Cette analyse fait suite au bilan portant sur la décennie 1993-2003 dans le domaine du droit  (lire le JdA  n° 200, 8 octobre 2004).

L’image à tous les étages
La question du droit à l’image est venue se superposer aux débats sur le droit d’auteur. Peut-être ne s’agissait-il que d’une poussée de fièvre libérale, les juges n’étant pas à l’abri de la contagion de la pensée unique. Ou d’une confusion d’interprétation, au milieu de la profusion des droits se focalisant autour des images (droit à l’image de la personne, droit au respect de la vie privée, droit de reproduction ou de représentation de l’auteur, droit dérivé…). Toujours est-il que la Cour de cassation a donné des sueurs froides aux professionnels en semblant accepter en mars 1999 un droit à l’image au profit du propriétaire du bien. L’affaire, celle du café Gondrée, avait entraîné une bousculade de propriétaires au guichet. La Cour de cassation avait en effet validé un droit de propriété étendu à la représentation du bien. Conclusion : les volcans d’Auvergne, le portail de la maison de campagne du Luberon, le toutou de la famille, etc., pouvaient donner lieu à autorisation et redevance. Pas seulement une espèce de caricature du libéralisme avancé, car figuraient dans l’énumération les collections des musées ou de tout autre monument, site ou bien dont la création ou l’entretien relève de la collectivité ou du propriétaire (public ou privé). D’autre part, la civilisation de l’image fait de ce média une valeur économique considérable, y compris sur le marché de l’art, sous forme de produits dérivés, et il n’est pas forcément abusif de prévoir que le propriétaire puisse en tirer profit.
Il est aussi possible que certains excès commis au nom de l’intérêt public aient conduit à une réaction judiciaire. En ce sens, l’intervention de la Cour de cassation, qui a abouti à une très large revalorisation des indemnités des propriétaires des terrains où se trouve la grotte Chauvet, a peut-être été guidée par un souci d’équité. Le juge de l’expropriation avait « royalement » fixé l’indemnité à environ 40 000 francs, alors que les projets de mise en valeur du site par l’État et les collectivités prévoyaient des recettes prévisionnelles de plusieurs centaines de millions de francs (grâce à l’exploitation des images de la grotte). La Cour de cassation ne jugeant pas au fond, il était naturel, si l’équité pesait dans sa décision, qu’elle étende au plus loin le droit à l’image du propriétaire pour permettre au juge du fond d’indemniser.
Depuis, les choses se sont un peu calmées. Dans une affaire opposant les propriétaires d’un îlot breton au syndicat régional du tourisme, la Cour de cassation est revenue partiellement sur sa jurisprudence. Elle a restreint la portée du droit à l’image en précisant que les actions des propriétaires n’étaient acceptables que s’ils démontraient que l’exploitation de l’image portait un trouble certain à leur droit. La formule est certes ambiguë, mais elle a le mérite « d’inverser la charge de la preuve ».  Le 7 mai 2004 (Ass. plén. n° 02-10450), la Cour, rappelant sa position, a même clairement indiqué que « le propriétaire d’une chose ne dispose pas d’un droit exclusif sur l’image de celle-ci ». Ceci redonnera l’initiative aux juges du fond. Reste à savoir ce qu’ils en feront. Dans ce domaine également, la mondialisation n’est pas éloignée, au moins dans le sens de la privatisation de toute chose. Les investissements dans l’image culturelle des magnats américains Bill Gates ou Paul Getty montrent l’importance de l’enjeu.

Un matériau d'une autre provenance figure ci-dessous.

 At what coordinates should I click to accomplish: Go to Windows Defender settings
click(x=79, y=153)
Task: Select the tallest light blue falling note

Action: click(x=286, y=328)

Monopoles sous surveillance
Cette décision du Conseil de la concurrence anticipait sur la situation du marché français après la réforme des ventes volontaires aux enchères par la loi du 10 juillet 2000, entrée pratiquement en application en octobre 2001.
Durant la dernière décennie, les commissaires-priseurs ont vécu abrités des entreprises des juges grâce à leur monopole. À quelques reprises, les tribunaux avaient toutefois signalé que ce monopole devait être interprété strictement. Évidemment, le respect du jeu de la concurrence étant la condition de fonctionnement des marchés libéraux, ce sont les juges qui devront contrôler l’application du nouveau dispositif, avec en recours ultime la Cour de justice des Communautés européennes.
La réforme est trop récente pour anticiper sur les interprétations judiciaires. Il faut rappeler que la cour d’appel de Paris constitue le recours des décisions à la fois du Conseil de la concurrence et du Conseil des ventes volontaires. Ce dernier ne manque d’ailleurs pas de rappeler que ses avis sont donnés sous réserve de l’interprétation des juges. Les seuls repères actuels sont encore minces.
Le rapport d’activité 2003 du Conseil des ventes cite trois décisions de justice. La première (ordonnance de référé du président du TGI (1) de Metz du 27 septembre 2002) relève que les huissiers et notaires d’Alsace-Lorraine ne peuvent plus se prévaloir d’un monopole d’exercice particulier contre les SVV (2) de la « France de l’intérieur ». La deuxième date du 27 septembre 2003, quand le TGI de Nancy a rejeté l’action d’une SVV et du SYMEV (3) contre un huissier auquel était fait grief d’avoir organisé des ventes volontaires à Bar-le-Duc, ville de résidence d’un commissaire-priseur judiciaire. Le TGI a estimé que l’huissier était dans son droit et, au surplus, que la dizaine de ventes réalisées, représentant un peu moins de 20 % des produits de l’étude, ne dépassaient pas le caractère accessoire prévu par la loi du 10 juillet 2000. La troisième est une décision de la cour d’appel de Paris – juridiction de référence – du 2 février 2004, annulant une décision du Conseil des ventes ayant refusé l’agrément à une SVV majoritairement contrôlée par un huissier. Bref, jusqu’à ce jour, les juges français ont dû régler les problèmes de bornage franco-français. Mais, après avoir unifié le marché national, sans doute devront-ils s’assurer que les monopoles n’y perdurent pas d’une façon ou d’une autre...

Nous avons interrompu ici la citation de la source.